We know how to create and sort arrays and vectors of ints, and thus other primitives. A collection of any type that has an overloaded < operator, essentially, can be sorted.  Now we want to do the same with vectors of wrapper objects using the first of the two approaches mentioned above (OO).  

For our wrapper objects to be comparable, we will mimic Java and write a compare member function.   obj1.compare(obj2)  will return -1 if obj1 < obj2, 0 if obj1 == obj2, and 1 if obj1 > obj2.   Focusing on abstract types from Module 9, we also want to be work with vectors of any type that implements an interface that we create called IComparable.  The problem we are trying to solve in this project and the next one is the same: how to create a framework by which several types of wrapper objects, each wrapping a different primitive (or even a simple object) type, can be “forced” to behave according to certain rules.    

You will then create three derived classes, Integer, Double, and Character that act as wrappers for int, double, and char primitives, respectively.   You will also provide an external overloaded  << operator for IComparable objects, for which you need to decide whether it can or cannot be implemented solely as part of the IComparable interface. Whatever you decide is part of the IComparable interface will be completely defined in IComparable.h.

Place the declaration and implementation for the three concrete classes in a file called Wrappers.h. No member function should exceed a few lines, which makes the .h file layout practical.  

In the concrete classes Integer, Double, and Character, we have a few other concerns, such as how to construct stack-based objects of this type, copy semantics, etc.  Since our wrappers are value-based, we can avoid dealing with move semantics for this project, so you do not have to write move constructors or move assignment functions.  

A rough outline and partial implementation of the Integer class is given below as a starting point. The Character and Double classes would be very similar.    
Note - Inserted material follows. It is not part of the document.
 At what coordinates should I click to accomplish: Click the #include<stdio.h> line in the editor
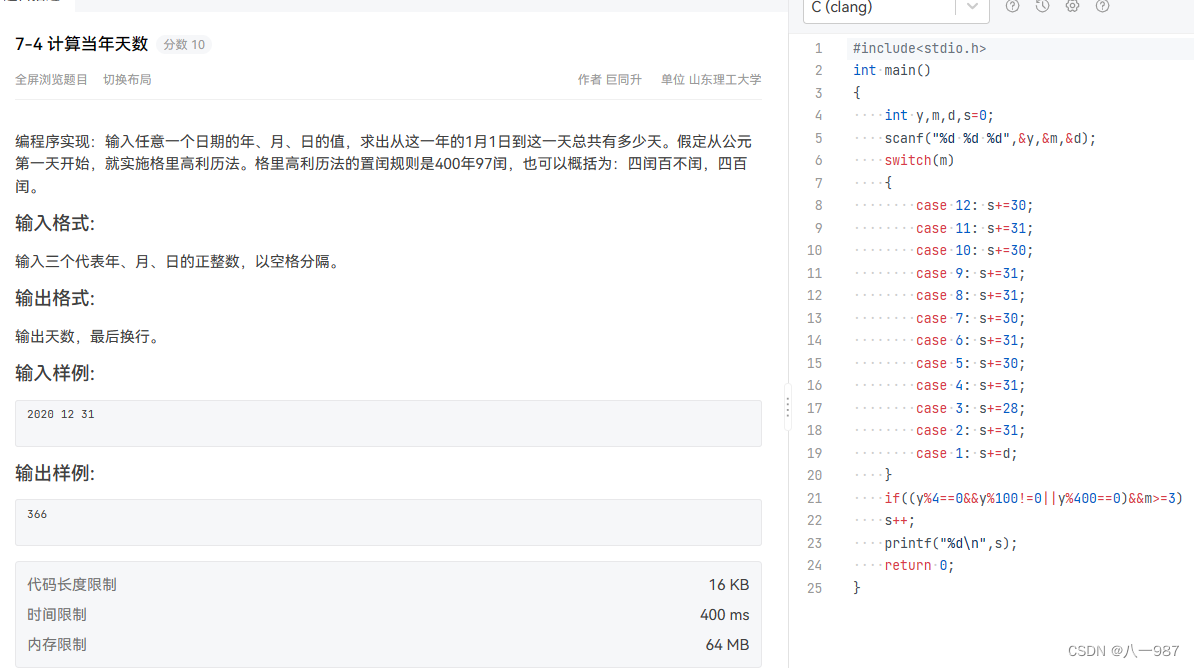(920, 47)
Project-specific Requirements
R1.  Provide full implementations for the derived classes Integer, Double, and Character, where Integer wraps a primitive int, Double wraps a primitive double, and Character wraps a primitive char (NOT a char*, just a plain char). Note that the data members are not pointers, static const members, references, etc.—just simple primitive types.    
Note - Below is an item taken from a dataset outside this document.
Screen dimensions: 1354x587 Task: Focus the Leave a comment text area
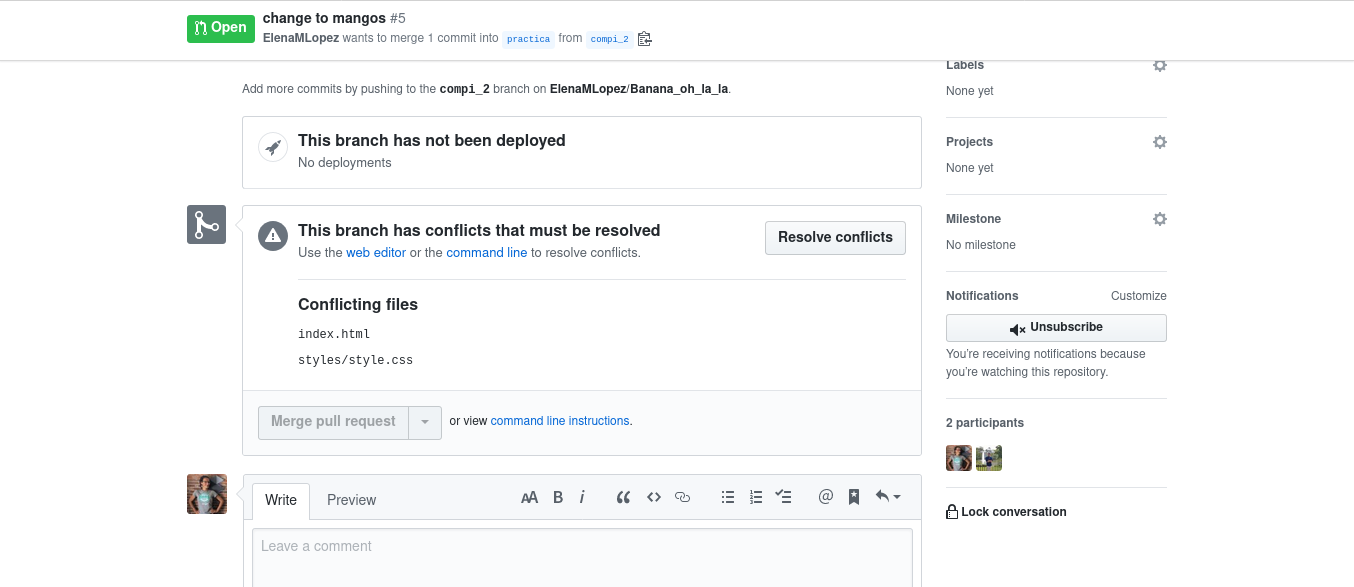(x=582, y=558)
R2.  Define a private data member of the appropriate type called value for each of the three derived classes.

R3.  Provide wrapper class implementations of the print() function for the concreate classes that will be called by the external operator<<  overload.  
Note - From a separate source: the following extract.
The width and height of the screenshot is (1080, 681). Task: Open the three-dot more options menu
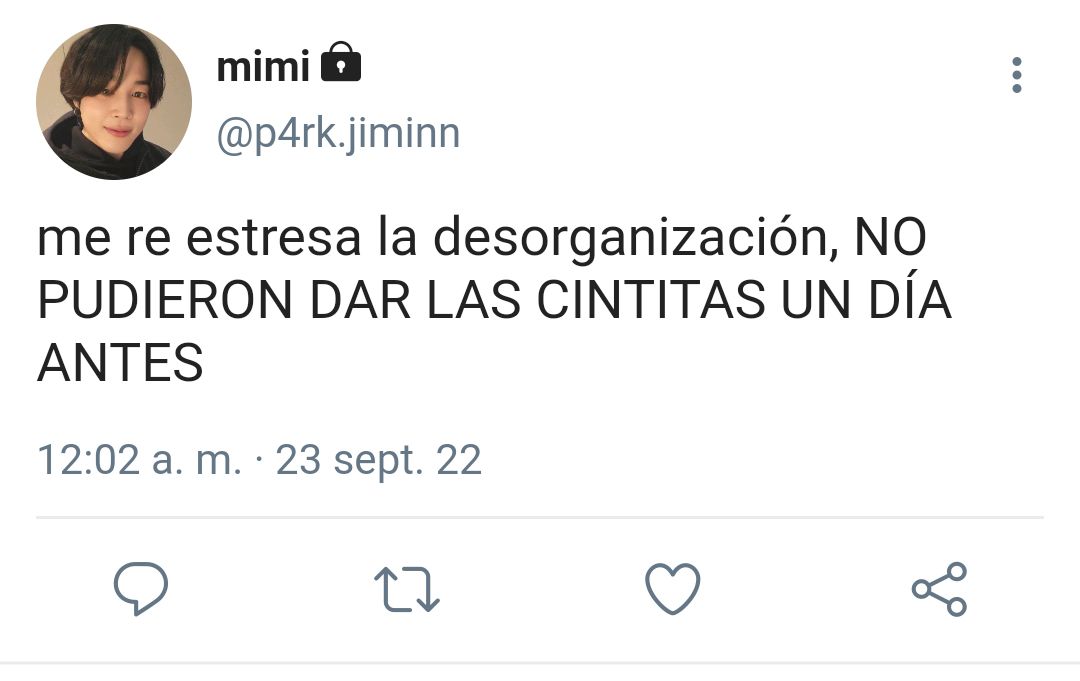click(x=1017, y=75)
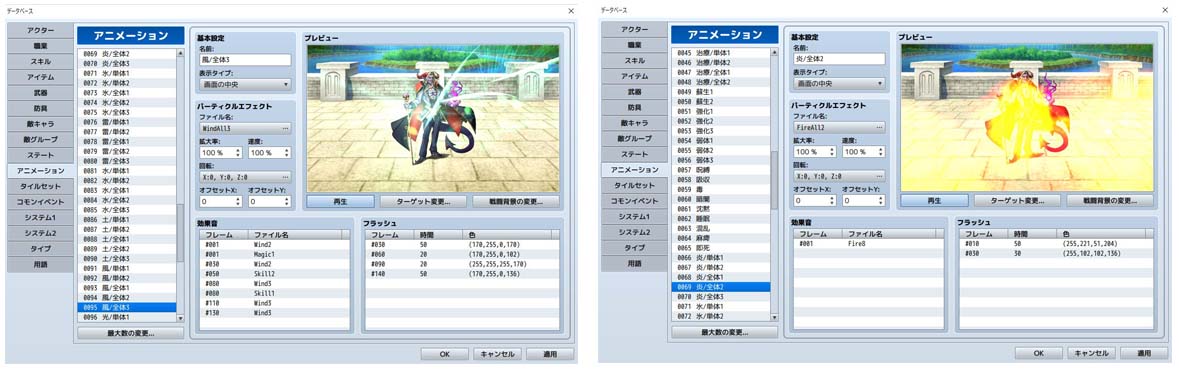Switch to スキル tab in left database window

tap(40, 61)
NOTE:  print () is the only required public simple accessor in the derived classes, but you may define others for debugging.  For example, you might write a simple getValue() accessor in each wrapper class if you need it early on. [Think about why you cannot write getValue() in the abstract base class.] 

R4.  Each of the derived wrapper classes must have a single-arg constructor with a default parameter to serve as the no-arg constructor as well.  For the Integer class, the default value is 0.  For the Double, use 0.0, and for the Character class, use the ? character. 

R5.  Provide a suitable destructor for the abstract base class.  

R6.  Support default construction,  single-arg construction, copy construction, and copy assignment of stack-based objects of type Integer, Double, and Character.  

R7.   Support default and single-arg construction, copy construction, and copy assignment of pointers or references to IComparables (i.e., test the polymorphic behavior of your IComparable interface and related concrete objects).  

R8.  Provide declarations/implementations of any and all pure virtual functions in the base class for each of the three derived classes. 

R9. Use standard header guards as opposed to #pragma once directives in your IComparable.h and Wrapper.h files.   Watch your #includes to make sure all of the types used in various files are visible.  

R10.  In general, any member function that can be implemented in the IComparable base class should be done in that class one time, as opposed to duplicating it in each of the three concrete classes. A good example is the operator< which is implemented in terms of compare().